課題の要件 – 以下のページ抜粋によると、アーム先端にある把持部の開閉ストロークは何mmですか。

ページ抜粋 –
—————
図1 ハードウエア・システムの構成図(原論文1より引用)

 図2にアーム関節の構成図を示す。冗長マニピュレータの自重は35kg、アウトリーチは1,200mm(2軸中心〜把持部中心)で、可搬重量10kgの機能を有している。アーム先端の把持部は、2本指であり100mmの開閉ストロークがある。第1〜第7軸までの駆動にはACサーボモータを、把持部には超音波駆動モータを使用している。アーム先端部における合成最大動作速度は、約 2m/secである。冗長マニピュレータを一次元移動機能を有するX軸駆動装置に搭載し、壁への接近動作を可能とした。アームには超音波センサ2個、レーザセンサ1個、接触センサ8個及びITVカメラ1台のセンサ類を取り付けた。
—————
スクリーンショットと文書のポインティングデータ
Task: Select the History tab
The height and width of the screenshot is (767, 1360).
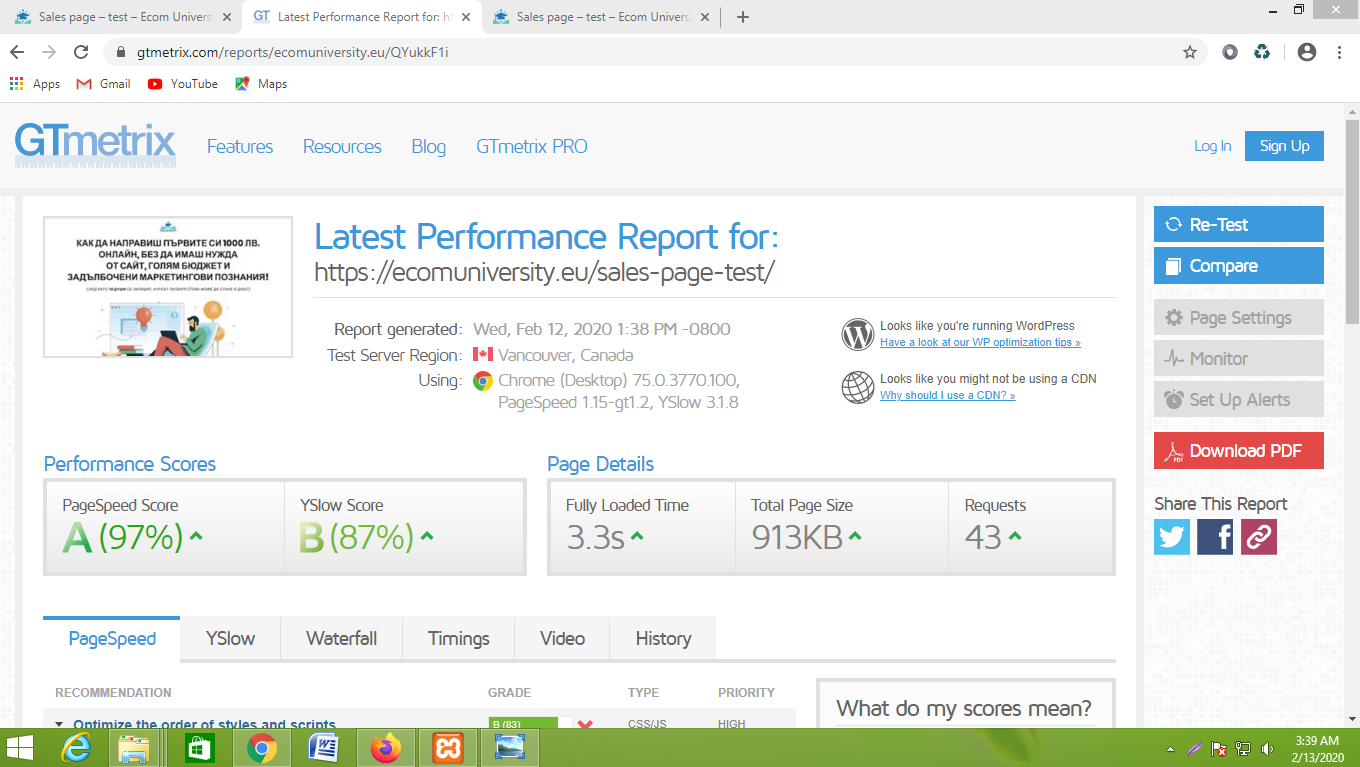Action: pyautogui.click(x=663, y=639)
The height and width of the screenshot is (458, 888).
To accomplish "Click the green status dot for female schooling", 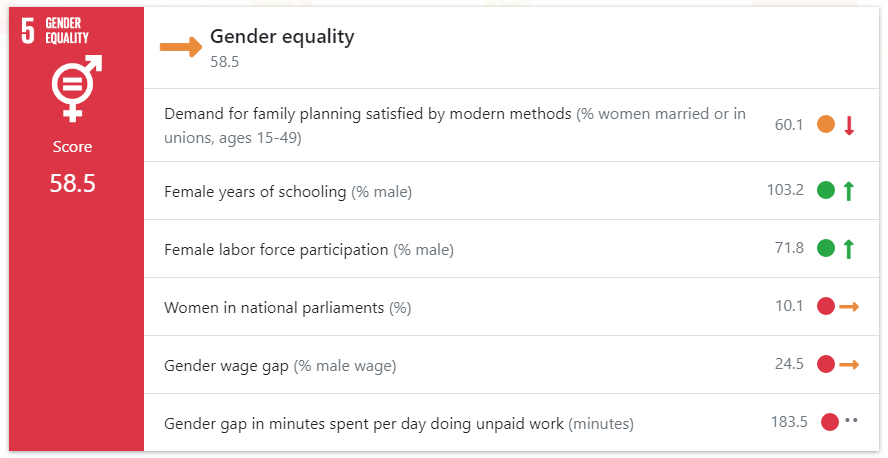I will pos(826,190).
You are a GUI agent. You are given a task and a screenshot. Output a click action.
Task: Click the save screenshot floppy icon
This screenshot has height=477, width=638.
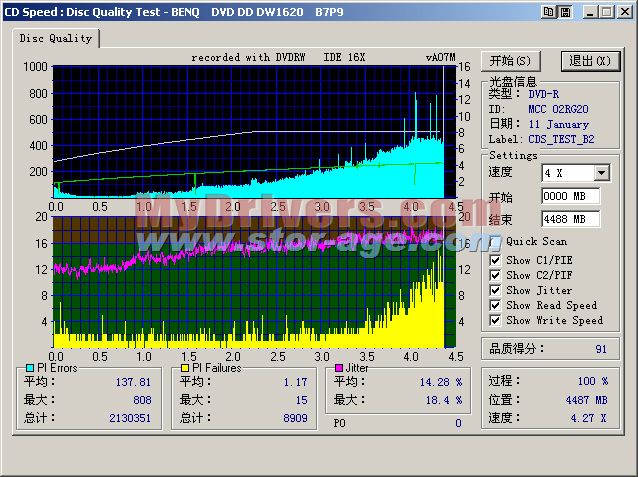[563, 11]
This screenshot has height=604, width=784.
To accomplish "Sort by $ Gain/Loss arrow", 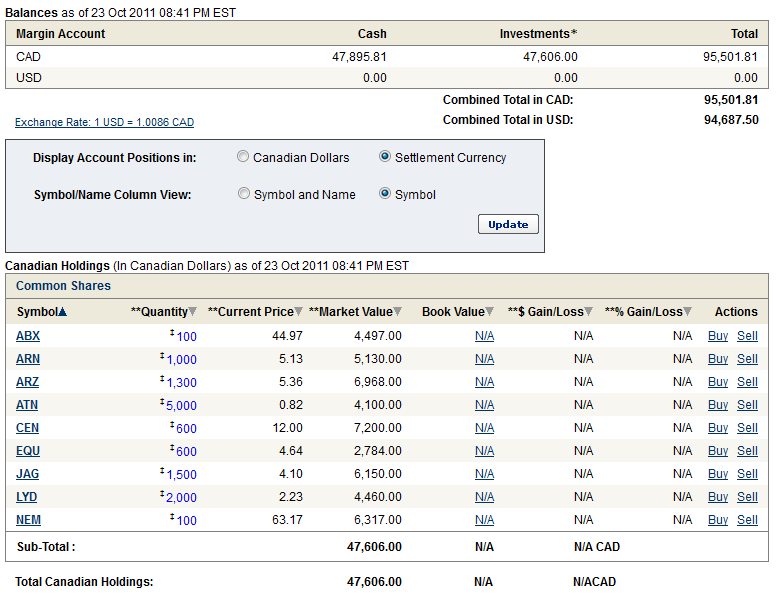I will pos(589,312).
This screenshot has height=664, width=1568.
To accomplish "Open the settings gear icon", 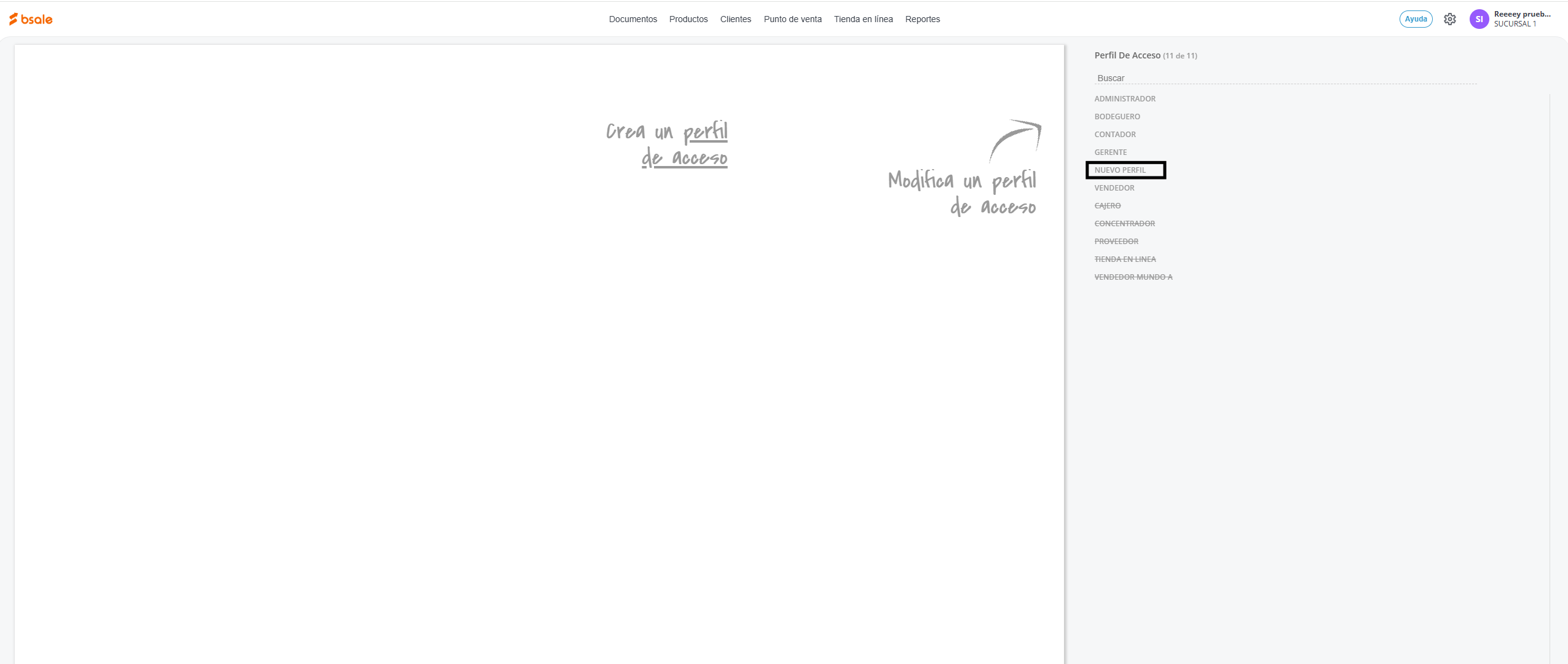I will pos(1449,19).
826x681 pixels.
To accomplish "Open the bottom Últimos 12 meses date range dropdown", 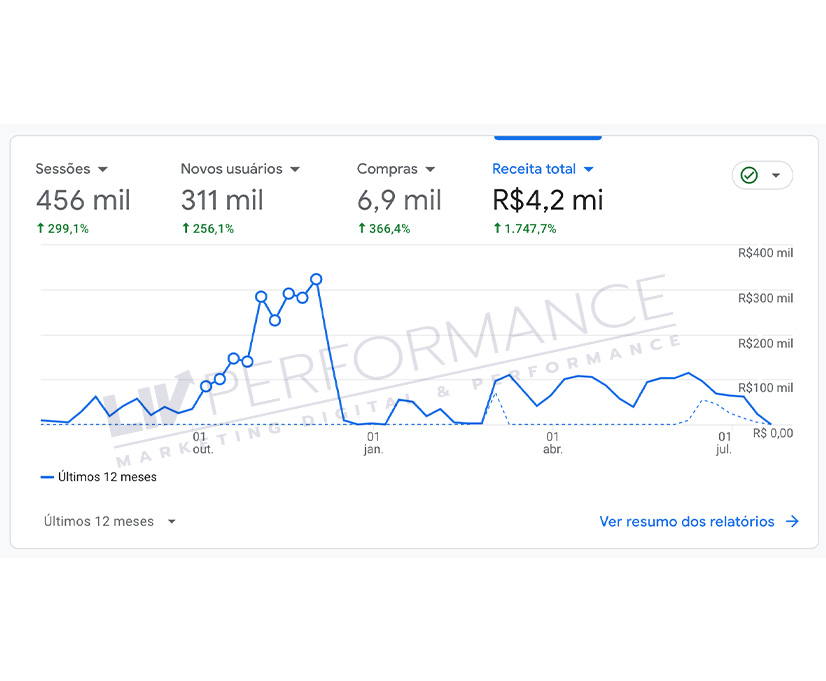I will tap(110, 521).
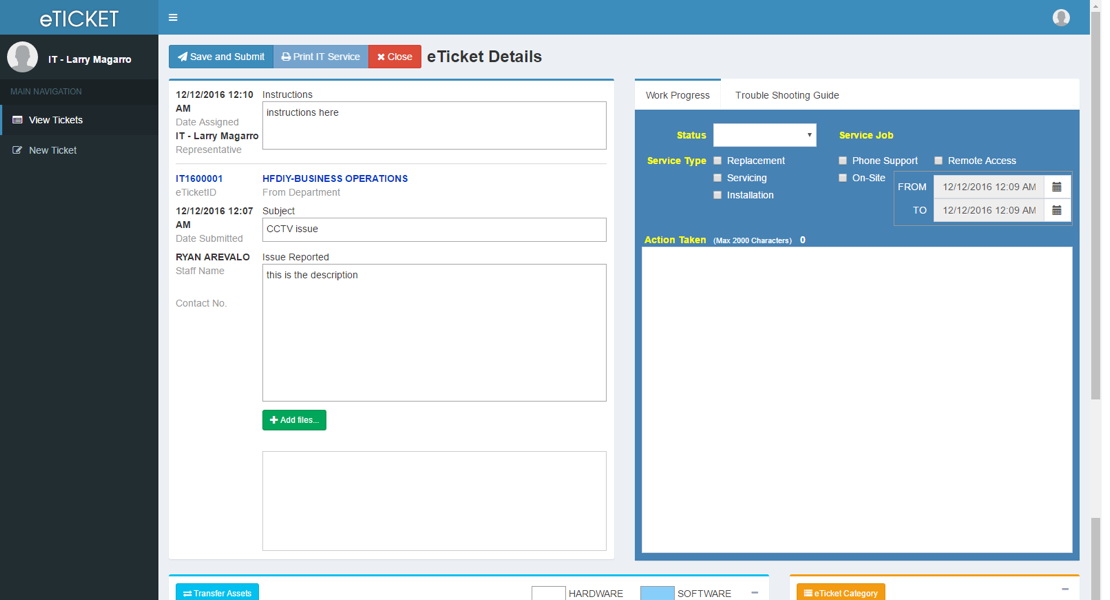Open the FROM date calendar picker
The width and height of the screenshot is (1110, 600).
[1058, 186]
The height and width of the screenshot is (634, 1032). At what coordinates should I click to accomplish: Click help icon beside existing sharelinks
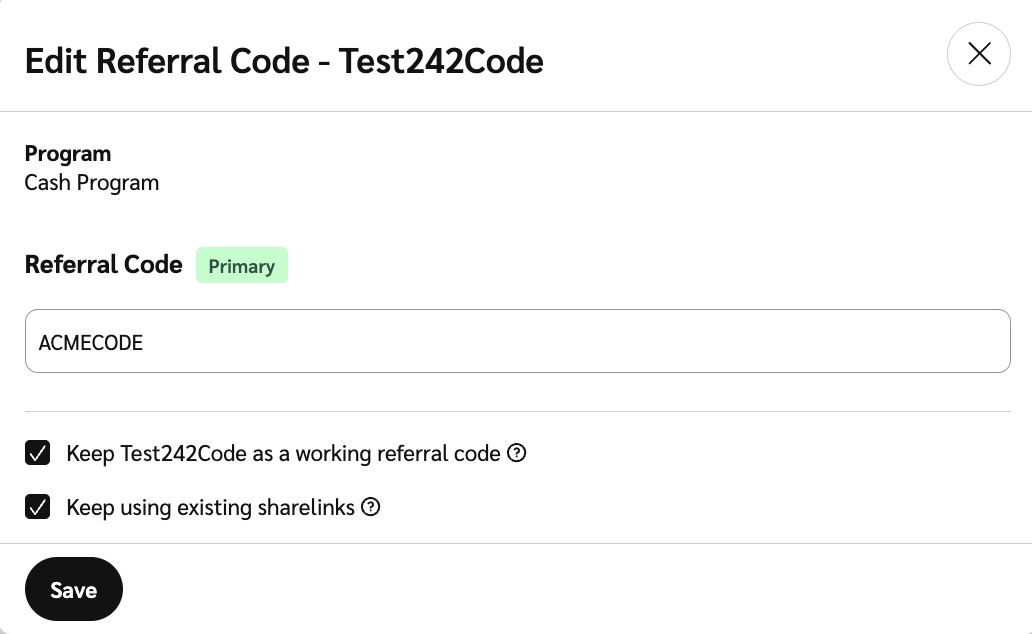point(371,507)
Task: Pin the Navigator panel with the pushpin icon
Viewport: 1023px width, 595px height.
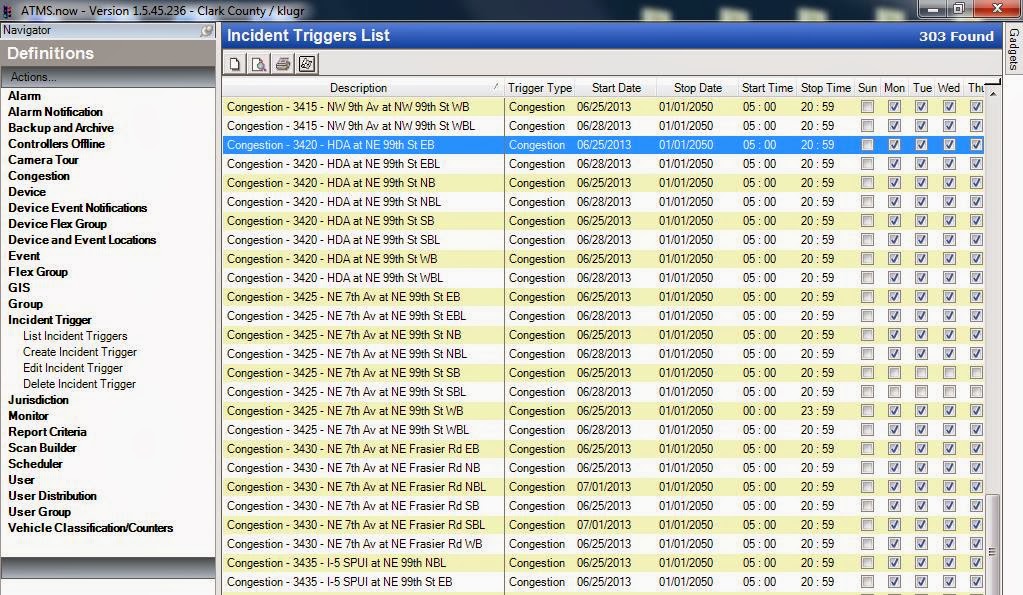Action: 207,30
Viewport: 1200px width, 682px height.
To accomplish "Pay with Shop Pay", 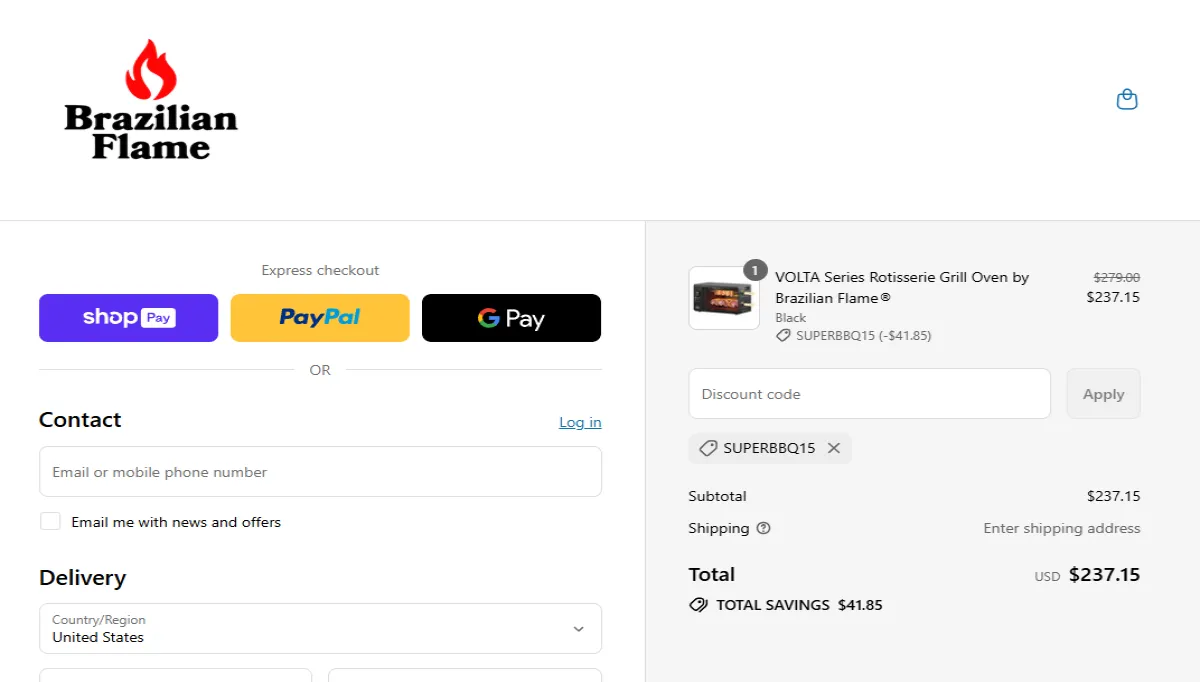I will click(128, 318).
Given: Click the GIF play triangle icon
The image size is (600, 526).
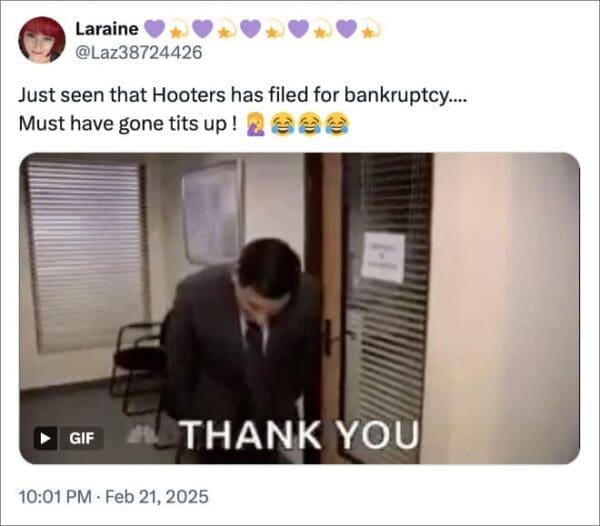Looking at the screenshot, I should 45,438.

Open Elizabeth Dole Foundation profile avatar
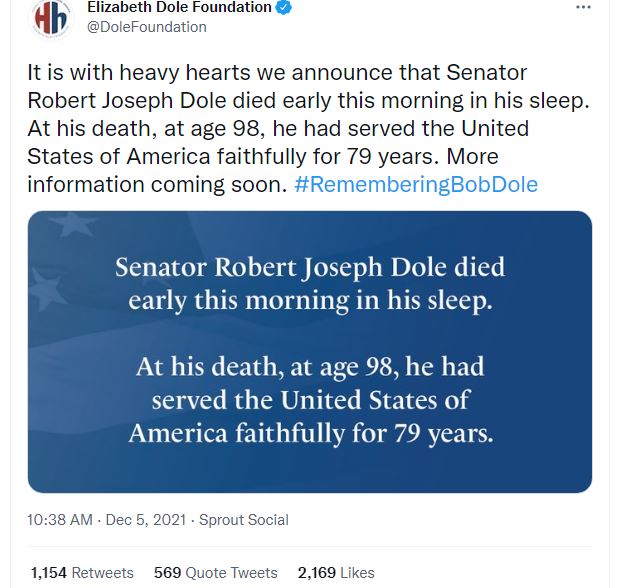51,18
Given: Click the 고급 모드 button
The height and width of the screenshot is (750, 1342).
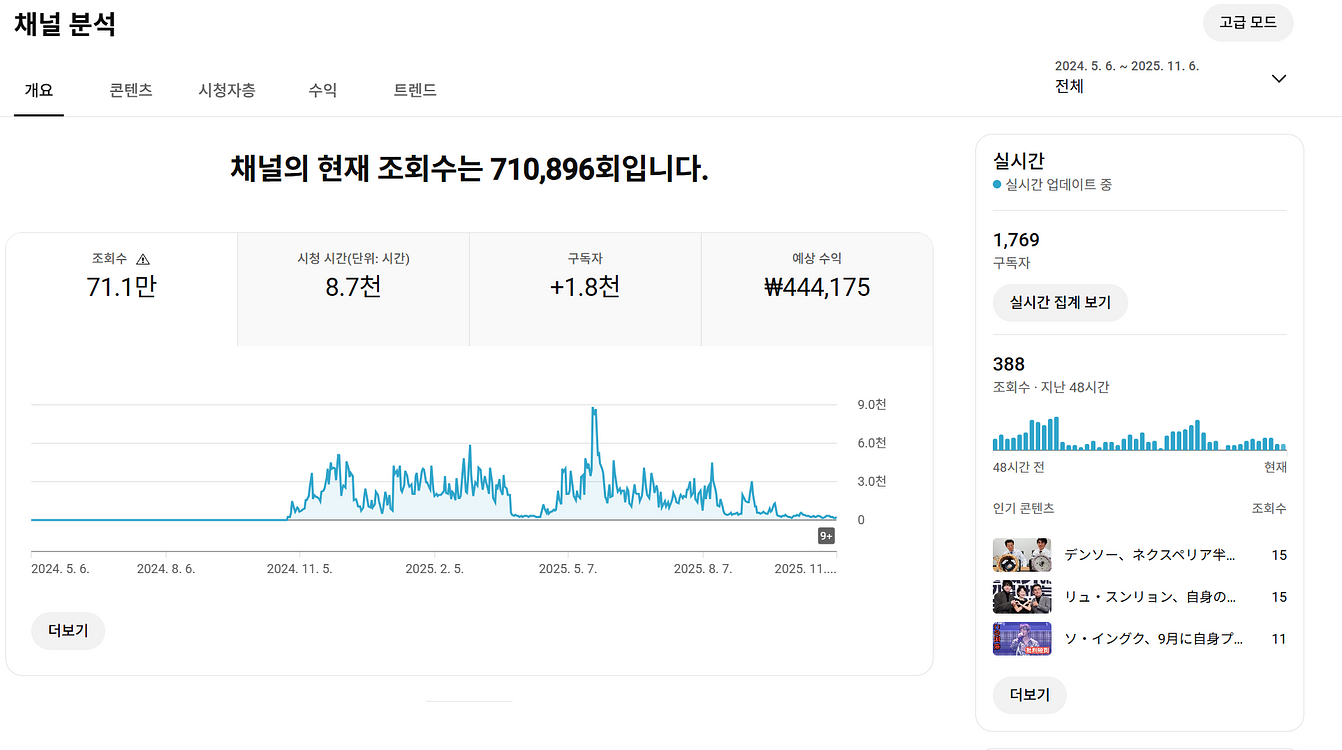Looking at the screenshot, I should 1247,22.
—————
解答文 – 把持部の開閉ストロークは100mmです。